The first challenge for pension funds involves covering their liability by hedging it away. Hedging liabilities away requires that a liability-hedging portfolio, a liability benchmark whose focus is on replication and which takes the definition and the characteristics of the liability as the main input, be defined. Deterministic cash flows or cash flows indexed to inflation can be hedged perfectly, but hedging more generally involves matching the sensitivity exposure of liabilities to traded risk factors such as interest rates and inflation.

As it happens, the liability-hedging portfolio is poorly defined at 45% of pension funds, 25% of pension funds have not defined their liabilities precisely (they assert that their liabilities are not defined even though they are not full DC plans), and more than 30% do not define a liability-hedging portfolio at all. In addition, 60% of pension funds include hedge funds in this type of portfolio, which seems inconsistent with the very notion of portfolios designed to hedge liabilities.

Reasons for failure
A reason for the failure to define a liability-hedging portfolio formally (45% of respondents do not fully identify one) and for the incorporation of hedge funds into them lies in the use of portfolio optimisation techniques such as economic capital (used by 30% of respondents) and surplus optimisation (used by 21% of respondents). These techniques do not require the identification of a liability-hedging portfolio and of a performance-seeking portfolio.

Edhec argues that optimisation techniques that do not identify a liability-hedging portfolio run the risk of unintentional imperfect liability hedging.

When pension funds do define a liability-hedging portfolio, the instruments it contains vary from one country to another. In the UK, formal indexation to inflation is the standard, and inflation-linked assets account for more than 20% of the portfolios of 64% of UK respondents; because there are caps and floors in the indexation formula – indexation to inflation in the UK, capped to between 2.5% and 5%, depending on the year of service of liabilities – inflation derivatives are the easiest way to replicate this non-linear indexation, and inflation derivatives account for 20% of the liability-hedging portfolios of 40% of respondents from the UK but for only 12% of those from continental Europe.

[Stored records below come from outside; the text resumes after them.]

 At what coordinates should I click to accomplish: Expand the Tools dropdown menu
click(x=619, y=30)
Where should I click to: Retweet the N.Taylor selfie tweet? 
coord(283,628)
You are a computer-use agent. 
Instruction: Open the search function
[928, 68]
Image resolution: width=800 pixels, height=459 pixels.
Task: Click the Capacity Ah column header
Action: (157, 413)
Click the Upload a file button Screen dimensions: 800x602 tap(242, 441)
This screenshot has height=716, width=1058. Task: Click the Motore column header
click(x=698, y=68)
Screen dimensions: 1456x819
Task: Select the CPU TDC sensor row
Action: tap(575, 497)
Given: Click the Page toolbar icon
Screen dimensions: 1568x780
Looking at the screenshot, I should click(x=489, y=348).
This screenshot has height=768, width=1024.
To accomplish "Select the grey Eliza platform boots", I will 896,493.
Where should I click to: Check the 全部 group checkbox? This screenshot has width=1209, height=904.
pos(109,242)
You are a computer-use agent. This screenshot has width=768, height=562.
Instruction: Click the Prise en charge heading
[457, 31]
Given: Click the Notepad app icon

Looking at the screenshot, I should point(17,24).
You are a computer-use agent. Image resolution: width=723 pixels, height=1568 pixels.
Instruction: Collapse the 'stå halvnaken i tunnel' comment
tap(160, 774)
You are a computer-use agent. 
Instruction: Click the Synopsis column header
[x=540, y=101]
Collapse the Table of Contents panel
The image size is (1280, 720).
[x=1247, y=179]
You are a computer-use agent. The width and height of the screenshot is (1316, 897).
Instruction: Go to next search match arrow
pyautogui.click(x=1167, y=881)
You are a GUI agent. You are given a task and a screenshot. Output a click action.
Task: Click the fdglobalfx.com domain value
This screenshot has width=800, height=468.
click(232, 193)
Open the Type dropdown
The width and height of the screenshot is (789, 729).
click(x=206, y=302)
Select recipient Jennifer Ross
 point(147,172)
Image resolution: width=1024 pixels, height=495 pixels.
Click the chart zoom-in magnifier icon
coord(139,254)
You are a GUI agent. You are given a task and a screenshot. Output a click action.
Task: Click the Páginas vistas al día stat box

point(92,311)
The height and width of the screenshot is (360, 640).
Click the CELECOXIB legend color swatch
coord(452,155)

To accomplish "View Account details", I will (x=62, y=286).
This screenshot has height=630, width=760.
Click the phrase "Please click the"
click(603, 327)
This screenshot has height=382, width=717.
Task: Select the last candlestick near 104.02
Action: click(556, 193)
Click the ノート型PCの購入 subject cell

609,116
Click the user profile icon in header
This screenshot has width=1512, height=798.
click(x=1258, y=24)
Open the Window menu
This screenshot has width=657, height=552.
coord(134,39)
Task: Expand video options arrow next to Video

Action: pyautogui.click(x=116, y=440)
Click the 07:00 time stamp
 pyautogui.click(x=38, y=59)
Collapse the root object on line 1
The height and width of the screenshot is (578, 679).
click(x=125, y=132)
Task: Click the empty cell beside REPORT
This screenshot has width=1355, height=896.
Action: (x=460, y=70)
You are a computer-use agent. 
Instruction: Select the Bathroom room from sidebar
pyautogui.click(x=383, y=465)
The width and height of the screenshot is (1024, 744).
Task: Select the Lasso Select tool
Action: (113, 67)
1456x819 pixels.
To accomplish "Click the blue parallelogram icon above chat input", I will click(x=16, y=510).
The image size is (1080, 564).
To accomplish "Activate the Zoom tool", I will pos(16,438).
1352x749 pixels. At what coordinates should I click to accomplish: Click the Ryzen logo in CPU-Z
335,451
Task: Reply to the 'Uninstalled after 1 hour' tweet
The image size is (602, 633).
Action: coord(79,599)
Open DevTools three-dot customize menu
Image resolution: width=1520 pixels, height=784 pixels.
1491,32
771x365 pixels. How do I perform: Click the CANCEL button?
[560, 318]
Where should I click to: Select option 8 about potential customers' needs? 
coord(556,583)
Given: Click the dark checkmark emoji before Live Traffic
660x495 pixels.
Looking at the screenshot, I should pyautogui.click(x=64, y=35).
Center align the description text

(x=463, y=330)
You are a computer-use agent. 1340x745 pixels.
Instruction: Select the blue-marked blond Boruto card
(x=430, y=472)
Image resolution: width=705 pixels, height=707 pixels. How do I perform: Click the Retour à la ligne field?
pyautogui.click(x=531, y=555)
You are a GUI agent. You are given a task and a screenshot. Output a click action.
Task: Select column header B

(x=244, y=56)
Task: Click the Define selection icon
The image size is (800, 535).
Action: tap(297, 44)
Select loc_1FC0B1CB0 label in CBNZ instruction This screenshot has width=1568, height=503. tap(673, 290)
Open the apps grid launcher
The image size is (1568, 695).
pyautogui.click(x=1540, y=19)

Non-linear indexation to inflation is far less frequent in the rest of Europe than in the UK.

Respondents from Northern European countries and from the UK rely heavily on swaps to manage their interest rate duration exposure: 54% of respondents from Northern European countries invest more than 20% of their liability-hedging portfolios in swaps, and 60% do so in the UK. The flexibility of swaps accounts for their popularity: in the UK they make possible accurate replication of a fully defined liability and in Northern Europe the matching of very long-term cash flows.

In core European countries, Germany and Switzerland in particular, regulatory provisions bias pension funds towards lower interest rate duration on the asset side than on the liability side, a bias that may account for the lower popularity of swaps (33% of respondents from core European countries invest more than 20% of their liability-hedging portfolios in swaps).